Greece overcomes forestry setback to develop Athens coastal resort
Greece has won an appeal over objections from forestry officials to a major tourism project in Athens that forms part of its third international bailout, overcoming one of the obstacles to turning the site into one of Europe’s biggest coastal resorts.
The 8 billion euro ($9.39 billion) project to develop the disused Hellenikon airport site is being closely watched by Greece’s European Union and International Monetary Fund lenders and potential investors in the crisis-hit country.
The project features prominently among privatization targets in the country’s 86 billion euro aid package, the third since the crisis began in 2010.
Greek developer Lamda signed a 99-year lease with the state in 2014 for the 620-hectare (1,530-acre) area, once the site of Athens airport. But the project has faced delays, partly over a long-running row between developers and those who fear it will destroy the environment.
Forestry authorities in May declared 3.7 hectares (9 acres) of the estate as protected woodland, on a spot developers said was integral to the project.
Greece’s privatization agency, which is in charge of concluding the deal with Lamda, appealed the decision. A four-member panel of the country’s forestry department ruled on Monday that the plot was not forest.
“The agency’s appeal ... was upheld by a 3-to-2 majority,” the committee’s president, Christos Antonellis, told Reuters, adding that the decision was expected to be published soon.
The decision is subject to appeal.
The privatization agency’s chief, Lila Tsitsogiannopoulou, said the decision was “positive” and that the agency’s appeal had strong legal grounds.
Separately, the government’s top advisory body on the protection of antiquities recommended on Oct. 3 that only 30 hectares (74 acres) of the 620-hectare plot under the project be declared an archaeological site, according to sources close to the process.
Government officials said the decision was a “big step for the development of the investment, in line with Greek law and the protection of cultural heritage.”
Lamda was not immediately available for comment.
The recommendation is not binding, but the culture ministry always respects the body’s decisions.

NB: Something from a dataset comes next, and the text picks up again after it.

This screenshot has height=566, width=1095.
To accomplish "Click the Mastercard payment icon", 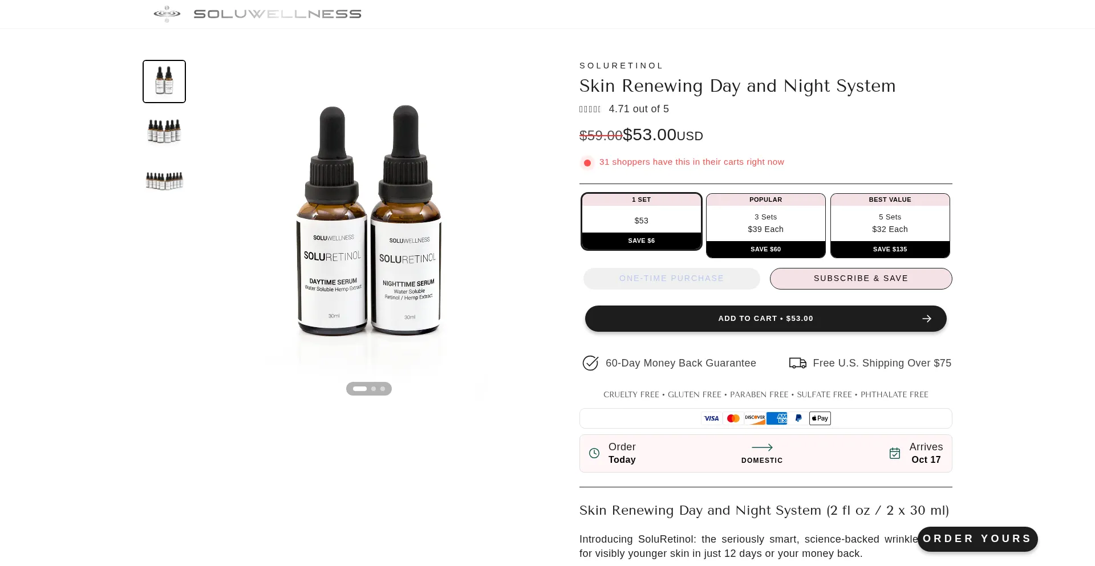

Backed by Chinese and Gulf investors, Lamda submitted its detailed development plan for Hellenikon in July.
The Central Archaeological Council was still discussing the issue and had yet to approve the investment plan, one of the sources said.
The council has held three inconclusive meetings on this issue this month. The Hellenikon project has become a major political issue in Greece, which is slowly emerging from a multi-year debt crisis. Prime Minister Alexis Tsipras, whose leftist party strongly opposed it before coming to power in 2015, is now seen as keen to implement the deal to help boost economic activity and reduce unemployment, the eurozone’s highest.